私が面白い、と思ったのはミステリー自体も独特で新鮮ですが女学校の考え方を校長先生であるバルストロードが痛快に理想をもって経営している所でした。今まで学校を”経営”としての観点から考えたことがなかったのでとても新鮮に感じたし、学生時代に戻ってこの学校で学んでみたいと思う校風がありました。言い方が難しいけれど、花嫁学校ではありません。この言い方はもう古いですよね、でもこの時代はまだこの考え方があった頃だと思います。現代に学ぶべき学校の本質を突いているので読んでいてワクワクします。ミステリーなのに、その背景の女学校自体がもう面白いのです。
そんな女学校で起こってしまう殺人事件は、学校長を悩ませます。普通なら殺人事件が起こった学校などとんでもないことでつぶれてもおかしくない所ですが、肝がすわっているこのバルストロード校長は考え方が斬新で世間をよく知っていてピンチをチャンスに変える考え方が出来る人に書かれています。この人の魅力にポアロも協力を惜しまないであろう、と想像出来ます。
大人になりきらない女性の、ちょうど微妙な時期を上手く書いています。イギリスの少女は、アジアの女性よりも幼い、と表現しそこが推理の重要な事柄でもあります。多分アジアの女性の方が結婚してしまう時期が早かった頃の名残なのかなと思いますし、とてもその表現はアジア圏でも生活したことがあるアガサならではの表現かなとも思います。

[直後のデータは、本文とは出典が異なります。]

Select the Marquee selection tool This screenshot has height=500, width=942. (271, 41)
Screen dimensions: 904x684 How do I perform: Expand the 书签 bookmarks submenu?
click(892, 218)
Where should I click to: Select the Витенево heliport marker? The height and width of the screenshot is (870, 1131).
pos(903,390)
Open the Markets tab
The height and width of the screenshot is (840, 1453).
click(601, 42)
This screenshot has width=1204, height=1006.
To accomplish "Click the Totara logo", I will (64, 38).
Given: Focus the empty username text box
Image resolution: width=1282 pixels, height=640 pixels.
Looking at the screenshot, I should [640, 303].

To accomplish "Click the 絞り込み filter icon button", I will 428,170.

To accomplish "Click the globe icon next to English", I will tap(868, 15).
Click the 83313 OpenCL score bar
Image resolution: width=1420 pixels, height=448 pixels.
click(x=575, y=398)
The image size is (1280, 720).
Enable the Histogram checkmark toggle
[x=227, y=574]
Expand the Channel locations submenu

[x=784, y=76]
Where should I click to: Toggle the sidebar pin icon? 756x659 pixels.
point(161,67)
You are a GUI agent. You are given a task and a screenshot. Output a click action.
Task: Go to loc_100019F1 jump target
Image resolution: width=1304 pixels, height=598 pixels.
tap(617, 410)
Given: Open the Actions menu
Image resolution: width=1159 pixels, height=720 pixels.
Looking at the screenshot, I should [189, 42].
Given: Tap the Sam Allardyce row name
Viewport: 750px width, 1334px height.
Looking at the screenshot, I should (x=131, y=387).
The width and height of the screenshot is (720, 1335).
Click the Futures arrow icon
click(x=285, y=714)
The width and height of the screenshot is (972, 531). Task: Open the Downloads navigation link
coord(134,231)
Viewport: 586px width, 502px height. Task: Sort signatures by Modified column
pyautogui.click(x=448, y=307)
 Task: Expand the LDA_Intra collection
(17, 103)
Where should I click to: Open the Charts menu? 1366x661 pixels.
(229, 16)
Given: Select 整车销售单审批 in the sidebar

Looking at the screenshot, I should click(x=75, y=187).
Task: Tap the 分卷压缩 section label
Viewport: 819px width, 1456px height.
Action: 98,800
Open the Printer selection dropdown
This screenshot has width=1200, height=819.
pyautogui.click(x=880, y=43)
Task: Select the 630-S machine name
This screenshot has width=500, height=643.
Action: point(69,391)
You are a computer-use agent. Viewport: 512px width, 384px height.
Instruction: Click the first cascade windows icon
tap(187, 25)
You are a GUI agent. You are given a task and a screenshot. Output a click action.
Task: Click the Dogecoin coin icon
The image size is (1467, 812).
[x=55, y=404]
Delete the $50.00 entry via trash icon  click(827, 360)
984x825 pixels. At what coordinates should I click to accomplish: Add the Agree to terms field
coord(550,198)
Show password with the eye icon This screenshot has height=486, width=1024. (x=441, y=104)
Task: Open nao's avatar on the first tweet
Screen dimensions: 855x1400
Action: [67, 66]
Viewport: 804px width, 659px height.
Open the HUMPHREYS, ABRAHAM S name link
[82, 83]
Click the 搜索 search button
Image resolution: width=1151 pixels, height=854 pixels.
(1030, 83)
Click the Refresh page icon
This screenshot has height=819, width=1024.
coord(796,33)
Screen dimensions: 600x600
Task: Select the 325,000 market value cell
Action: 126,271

大部分が女学校が舞台ですから、それに伴い、女学生や女性教師いろんな女性の生き方が出てきます。戦後の影響もあり女スパイの話も出てきます。アガサの時代は戦争の背景が色濃く、リアルに女性の仕事としてあったんだろうなと思うのです。作り話でなく、戦争とはそういうものなのかと考えさせられます。

ネタバレちょっとありの紹介
この作品は有名女学校で起こる連続殺事件です。なぜか室内競技場(体育館のようなものでしょう)で殺人が起こることが事件のカギになります。そして、そこへ唯一の男と言って良いのですが男前の庭師が入り込みます。年配の庭師であれば問題はないのですが、女性の園に男前の若い男の庭師というのは怪しさ満点です。この作品の映像化の時は是非ともキャスティングに力を入れていただきたく思います。(これはアガサが映像化の時にお楽しみがあった方がいいと思った為ではなかろうかと思いましたが)
最大のヒントとしたら以前にアガサが書いた『茶色い服の男』のトリックが出てきます。でもそれが分かったからと言って、このミステリーの面白さは変わりませんので、興味がある方は読んでみてはいかがでしょうか。
そして肝心のポアロなのですが、この作品においてはポアロは後半からしかでてきません。ほぼ、女性が主人公と言ってもいいくらい、魅力的な女性陣が出てきます。アガサの脳みそは”女性脳””男性脳”の区別を超えているのかもしれません。女性の身体の一部(膝)に非常に関心があるようで、その表現は他の作品でも出てきます。
ポアロが登場すると驚きの展開とともに一気に解決となります。ここの展開の仕方は非常に面白いなと思います。
殺人事件は陰惨なのですが、それでも精一杯のハッピーエンドを用意しています。ここはアガサの上手いところかなと思います。